Tenho respeito por alguns políticos, sim! Há trigo nesse joio... Mas antes e sobretudo, são coisas “inúteis” que fazem de nós, produtores e fazedores de arte, diferentes deles – esses políticos tão úteis e, agora, enquadrados entre os que, no tempo certo, verão o sol nascer xadrez.


*****


Luiz de Aquino é jornalista e escritor, membro da Academia Goiana de Letras.

6 comentários:

Beth Moiana disse...

Adoro suas "inutilidades"...

Carmem Gomes, escritora. disse...

Na verdade existe o anseio da sociedade por estas "inutilidades". Ė o que a faz respirar e lhe dá forças para separar o pouco trigo do meio de tanto joio existente nesse meio de "utilidades". Bela crônica, poeta!

Sueli Soares disse...

Sueli Soares, professora e advogada. disse...



Bom dia, poeta!

É sempre com renovado prazer que a cada semana leio suas crônicas. A "inutilidade" de hoje bate e não volta sobre a cabeça dos que conseguem interpretar um dos significados atribuídos ao termo popular "dar prego sem estopa". A velocidade com a qual as informações nos chegam, torna mais fácil separar o joio e o trigo, notada a olhos nus a escassez deste. Ontem, como faço todos os anos, visitei a Art Rio e constatei que as "inutilidades" lá expostas despertam a atenção de brasileiros pensantes, ausentes políticos.

17 de set de 2017 11:03:00

Zanilda Freitas, poetisa disse...

Infelizmente, os verdadeiramente inúteis são os que deveriam ser úteis para a nação, promovendo a cultura, a educação, a saúde e a segurança do povo brasileiro, mas já tivemos até presidente raspando no analfabetismo, fazer o quê? Parabéns pela sua excelente crônica, poeta!

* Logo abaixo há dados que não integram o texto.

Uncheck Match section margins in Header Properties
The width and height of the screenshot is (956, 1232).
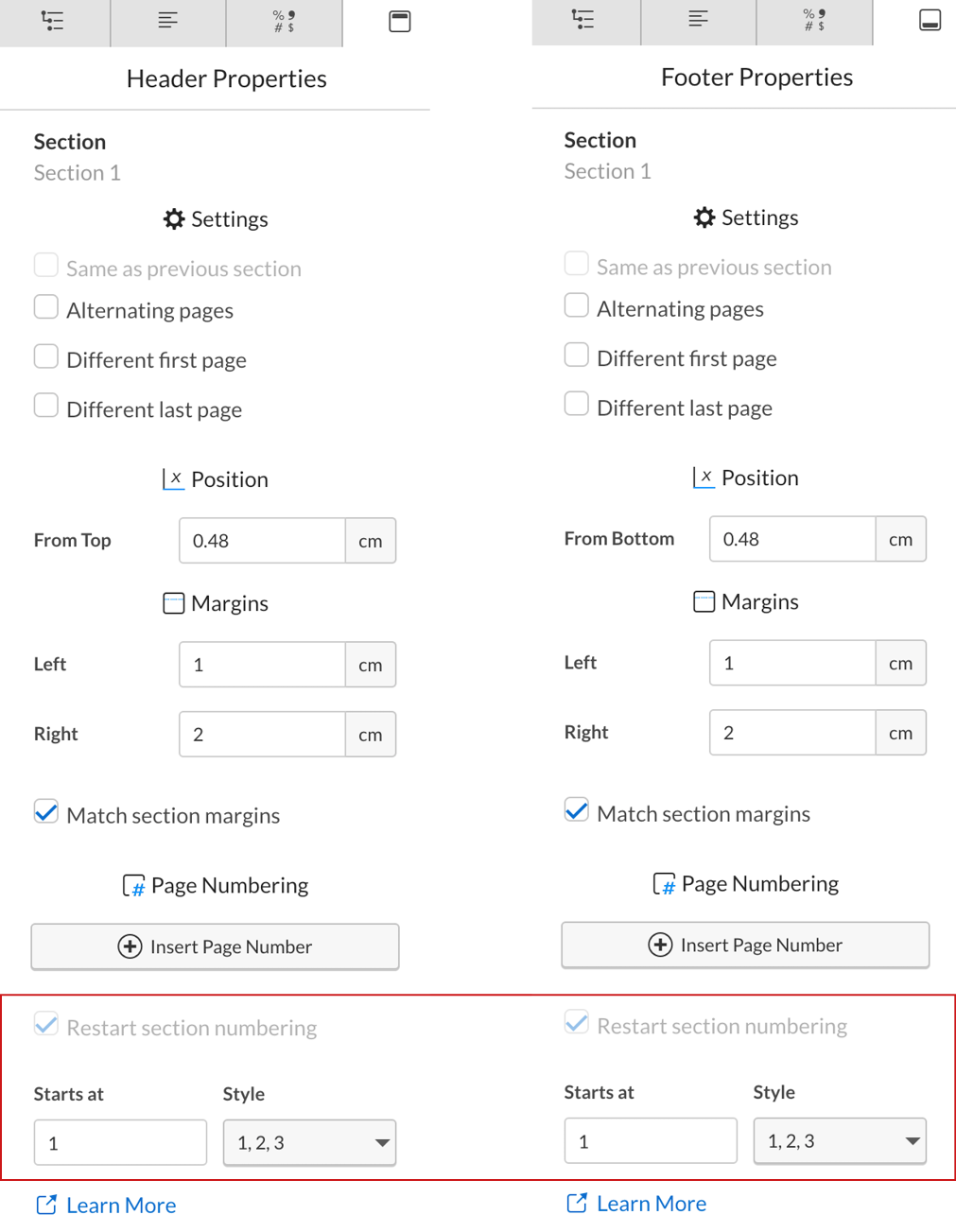coord(45,811)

José Fernandes (crítico literário, poeta, ex-presidente da AGL). disse...

Beleza de crônica, meu caro amigo e confrade, Luiz De Aquino Alves Neto!

Márcia Ferreira disse...

Adorei Versos e vida. Vi você atingindo um profundidade difícil de se encontrar nesta época de futilidades em mensagens que competem superficialidades. Parabéns.